- _WHAT YOU NEED TO DO_
Produce an exact transcription of every entry.

- _THE DATA_
---+---

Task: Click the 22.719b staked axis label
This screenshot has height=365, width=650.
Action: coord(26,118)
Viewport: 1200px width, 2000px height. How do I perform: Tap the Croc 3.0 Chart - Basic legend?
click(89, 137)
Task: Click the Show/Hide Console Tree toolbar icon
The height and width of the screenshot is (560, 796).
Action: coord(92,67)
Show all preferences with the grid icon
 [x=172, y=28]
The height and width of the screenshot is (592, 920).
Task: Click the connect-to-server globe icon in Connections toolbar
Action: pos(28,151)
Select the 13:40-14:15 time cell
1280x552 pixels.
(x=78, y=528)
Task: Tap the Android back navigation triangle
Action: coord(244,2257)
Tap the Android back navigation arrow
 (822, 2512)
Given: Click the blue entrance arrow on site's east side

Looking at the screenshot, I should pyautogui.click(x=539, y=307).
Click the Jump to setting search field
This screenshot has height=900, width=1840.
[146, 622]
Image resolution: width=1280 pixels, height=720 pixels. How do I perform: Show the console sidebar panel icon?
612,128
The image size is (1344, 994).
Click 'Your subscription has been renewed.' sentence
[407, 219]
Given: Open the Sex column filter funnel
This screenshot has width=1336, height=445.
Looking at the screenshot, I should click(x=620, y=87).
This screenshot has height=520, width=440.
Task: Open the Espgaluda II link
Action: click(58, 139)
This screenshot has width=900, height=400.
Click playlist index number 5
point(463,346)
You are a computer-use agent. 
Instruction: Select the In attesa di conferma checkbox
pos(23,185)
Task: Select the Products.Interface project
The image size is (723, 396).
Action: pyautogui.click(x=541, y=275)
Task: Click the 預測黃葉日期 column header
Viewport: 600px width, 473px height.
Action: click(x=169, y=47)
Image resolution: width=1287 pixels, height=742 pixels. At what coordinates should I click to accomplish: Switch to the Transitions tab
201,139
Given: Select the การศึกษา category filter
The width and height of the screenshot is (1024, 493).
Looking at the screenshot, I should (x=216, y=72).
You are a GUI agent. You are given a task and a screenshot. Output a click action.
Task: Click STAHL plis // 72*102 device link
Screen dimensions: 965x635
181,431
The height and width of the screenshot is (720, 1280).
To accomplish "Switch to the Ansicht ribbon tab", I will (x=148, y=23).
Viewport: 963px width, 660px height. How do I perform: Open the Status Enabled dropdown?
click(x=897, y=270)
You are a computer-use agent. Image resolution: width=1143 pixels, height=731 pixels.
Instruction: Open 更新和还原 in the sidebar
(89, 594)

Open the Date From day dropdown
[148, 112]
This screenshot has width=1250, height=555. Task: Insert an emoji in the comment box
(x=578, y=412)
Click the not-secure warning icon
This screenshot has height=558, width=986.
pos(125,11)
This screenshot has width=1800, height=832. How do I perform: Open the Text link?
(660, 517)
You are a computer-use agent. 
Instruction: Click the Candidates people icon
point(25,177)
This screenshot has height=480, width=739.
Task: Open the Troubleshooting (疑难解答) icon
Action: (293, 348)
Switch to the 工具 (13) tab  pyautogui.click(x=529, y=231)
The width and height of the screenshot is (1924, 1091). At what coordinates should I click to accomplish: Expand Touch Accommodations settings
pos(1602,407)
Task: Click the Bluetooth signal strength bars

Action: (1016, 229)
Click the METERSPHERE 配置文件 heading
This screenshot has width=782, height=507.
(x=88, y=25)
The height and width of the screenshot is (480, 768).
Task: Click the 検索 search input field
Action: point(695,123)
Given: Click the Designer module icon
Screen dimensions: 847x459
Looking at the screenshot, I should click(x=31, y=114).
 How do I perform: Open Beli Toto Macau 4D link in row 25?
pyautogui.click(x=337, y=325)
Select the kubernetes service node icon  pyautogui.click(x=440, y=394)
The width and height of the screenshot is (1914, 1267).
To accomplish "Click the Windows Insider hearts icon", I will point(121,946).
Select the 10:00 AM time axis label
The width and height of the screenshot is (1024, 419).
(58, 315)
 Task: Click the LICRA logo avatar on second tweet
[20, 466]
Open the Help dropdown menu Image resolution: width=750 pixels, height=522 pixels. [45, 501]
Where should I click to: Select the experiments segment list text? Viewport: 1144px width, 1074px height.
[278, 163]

---+---

- _EXPECTED ANSWER_
Task: Click the 22.719b staked axis label
This screenshot has height=365, width=650.
Action: coord(26,118)
Viewport: 1200px width, 2000px height. How do I perform: Tap the Croc 3.0 Chart - Basic legend?
click(89, 137)
Task: Click the Show/Hide Console Tree toolbar icon
The height and width of the screenshot is (560, 796).
Action: coord(92,67)
Show all preferences with the grid icon
 [x=172, y=28]
The height and width of the screenshot is (592, 920).
Task: Click the connect-to-server globe icon in Connections toolbar
Action: pos(28,151)
Select the 13:40-14:15 time cell
1280x552 pixels.
(x=78, y=528)
Task: Tap the Android back navigation triangle
Action: coord(244,2257)
Tap the Android back navigation arrow
 (822, 2512)
Given: Click the blue entrance arrow on site's east side

Looking at the screenshot, I should pyautogui.click(x=539, y=307).
Click the Jump to setting search field
This screenshot has height=900, width=1840.
[146, 622]
Image resolution: width=1280 pixels, height=720 pixels. How do I perform: Show the console sidebar panel icon?
612,128
The image size is (1344, 994).
Click 'Your subscription has been renewed.' sentence
[407, 219]
Given: Open the Sex column filter funnel
This screenshot has width=1336, height=445.
Looking at the screenshot, I should click(x=620, y=87).
This screenshot has height=520, width=440.
Task: Open the Espgaluda II link
Action: click(58, 139)
This screenshot has width=900, height=400.
Click playlist index number 5
point(463,346)
You are a computer-use agent. 
Instruction: Select the In attesa di conferma checkbox
pos(23,185)
Task: Select the Products.Interface project
The image size is (723, 396).
Action: pyautogui.click(x=541, y=275)
Task: Click the 預測黃葉日期 column header
Viewport: 600px width, 473px height.
Action: click(x=169, y=47)
Image resolution: width=1287 pixels, height=742 pixels. At what coordinates should I click to accomplish: Switch to the Transitions tab
201,139
Given: Select the การศึกษา category filter
The width and height of the screenshot is (1024, 493).
Looking at the screenshot, I should (x=216, y=72).
You are a GUI agent. You are given a task and a screenshot. Output a click action.
Task: Click STAHL plis // 72*102 device link
Screen dimensions: 965x635
181,431
The height and width of the screenshot is (720, 1280).
To accomplish "Switch to the Ansicht ribbon tab", I will (x=148, y=23).
Viewport: 963px width, 660px height. How do I perform: Open the Status Enabled dropdown?
click(x=897, y=270)
You are a computer-use agent. Image resolution: width=1143 pixels, height=731 pixels.
Instruction: Open 更新和还原 in the sidebar
(89, 594)

Open the Date From day dropdown
[148, 112]
This screenshot has width=1250, height=555. Task: Insert an emoji in the comment box
(x=578, y=412)
Click the not-secure warning icon
This screenshot has height=558, width=986.
pos(125,11)
This screenshot has width=1800, height=832. How do I perform: Open the Text link?
(660, 517)
You are a computer-use agent. 
Instruction: Click the Candidates people icon
point(25,177)
This screenshot has height=480, width=739.
Task: Open the Troubleshooting (疑难解答) icon
Action: (293, 348)
Switch to the 工具 (13) tab  pyautogui.click(x=529, y=231)
The width and height of the screenshot is (1924, 1091). At what coordinates should I click to accomplish: Expand Touch Accommodations settings
pos(1602,407)
Task: Click the Bluetooth signal strength bars

Action: (1016, 229)
Click the METERSPHERE 配置文件 heading
This screenshot has width=782, height=507.
(x=88, y=25)
The height and width of the screenshot is (480, 768).
Task: Click the 検索 search input field
Action: point(695,123)
Given: Click the Designer module icon
Screen dimensions: 847x459
Looking at the screenshot, I should click(x=31, y=114).
 How do I perform: Open Beli Toto Macau 4D link in row 25?
pyautogui.click(x=337, y=325)
Select the kubernetes service node icon  pyautogui.click(x=440, y=394)
The width and height of the screenshot is (1914, 1267).
To accomplish "Click the Windows Insider hearts icon", I will point(121,946).
Select the 10:00 AM time axis label
The width and height of the screenshot is (1024, 419).
(58, 315)
 Task: Click the LICRA logo avatar on second tweet
[20, 466]
Open the Help dropdown menu Image resolution: width=750 pixels, height=522 pixels. [45, 501]
Where should I click to: Select the experiments segment list text? Viewport: 1144px width, 1074px height.
[278, 163]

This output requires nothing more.